▼

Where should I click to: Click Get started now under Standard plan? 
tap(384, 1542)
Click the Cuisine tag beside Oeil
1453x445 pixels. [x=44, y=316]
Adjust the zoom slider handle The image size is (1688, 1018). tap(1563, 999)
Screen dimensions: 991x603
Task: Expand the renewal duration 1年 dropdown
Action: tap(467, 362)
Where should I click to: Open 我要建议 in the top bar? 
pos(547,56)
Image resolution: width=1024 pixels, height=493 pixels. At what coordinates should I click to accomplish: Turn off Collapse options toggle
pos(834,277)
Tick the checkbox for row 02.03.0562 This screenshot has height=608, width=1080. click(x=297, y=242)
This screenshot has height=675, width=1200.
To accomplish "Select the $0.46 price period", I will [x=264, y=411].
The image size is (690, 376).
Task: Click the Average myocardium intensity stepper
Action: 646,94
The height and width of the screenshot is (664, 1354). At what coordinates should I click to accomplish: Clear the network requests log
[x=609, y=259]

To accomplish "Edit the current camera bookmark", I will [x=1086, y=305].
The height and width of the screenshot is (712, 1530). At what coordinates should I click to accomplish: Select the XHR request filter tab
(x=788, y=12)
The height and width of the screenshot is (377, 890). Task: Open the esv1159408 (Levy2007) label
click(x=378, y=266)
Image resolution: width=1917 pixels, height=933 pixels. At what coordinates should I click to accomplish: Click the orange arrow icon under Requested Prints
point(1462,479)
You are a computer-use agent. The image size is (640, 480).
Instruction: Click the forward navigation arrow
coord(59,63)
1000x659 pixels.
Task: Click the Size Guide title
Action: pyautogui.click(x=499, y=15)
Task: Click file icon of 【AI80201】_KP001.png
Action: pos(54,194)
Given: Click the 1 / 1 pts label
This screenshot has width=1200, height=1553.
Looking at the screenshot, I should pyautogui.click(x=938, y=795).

▲

Exercise objective. The complete data is to be transcribed verbatim.

Output of the exercise.
Where should I click to: Click Get started now under Standard plan? 
tap(384, 1542)
Click the Cuisine tag beside Oeil
1453x445 pixels. [x=44, y=316]
Adjust the zoom slider handle The image size is (1688, 1018). tap(1563, 999)
Screen dimensions: 991x603
Task: Expand the renewal duration 1年 dropdown
Action: tap(467, 362)
Where should I click to: Open 我要建议 in the top bar? 
pos(547,56)
Image resolution: width=1024 pixels, height=493 pixels. At what coordinates should I click to accomplish: Turn off Collapse options toggle
pos(834,277)
Tick the checkbox for row 02.03.0562 This screenshot has height=608, width=1080. click(x=297, y=242)
This screenshot has height=675, width=1200.
To accomplish "Select the $0.46 price period", I will [x=264, y=411].
The image size is (690, 376).
Task: Click the Average myocardium intensity stepper
Action: 646,94
The height and width of the screenshot is (664, 1354). At what coordinates should I click to accomplish: Clear the network requests log
[x=609, y=259]

To accomplish "Edit the current camera bookmark", I will [x=1086, y=305].
The height and width of the screenshot is (712, 1530). At what coordinates should I click to accomplish: Select the XHR request filter tab
(x=788, y=12)
The height and width of the screenshot is (377, 890). Task: Open the esv1159408 (Levy2007) label
click(x=378, y=266)
Image resolution: width=1917 pixels, height=933 pixels. At what coordinates should I click to accomplish: Click the orange arrow icon under Requested Prints
point(1462,479)
You are a computer-use agent. The image size is (640, 480).
Instruction: Click the forward navigation arrow
coord(59,63)
1000x659 pixels.
Task: Click the Size Guide title
Action: pyautogui.click(x=499, y=15)
Task: Click file icon of 【AI80201】_KP001.png
Action: pos(54,194)
Given: Click the 1 / 1 pts label
This screenshot has width=1200, height=1553.
Looking at the screenshot, I should pyautogui.click(x=938, y=795).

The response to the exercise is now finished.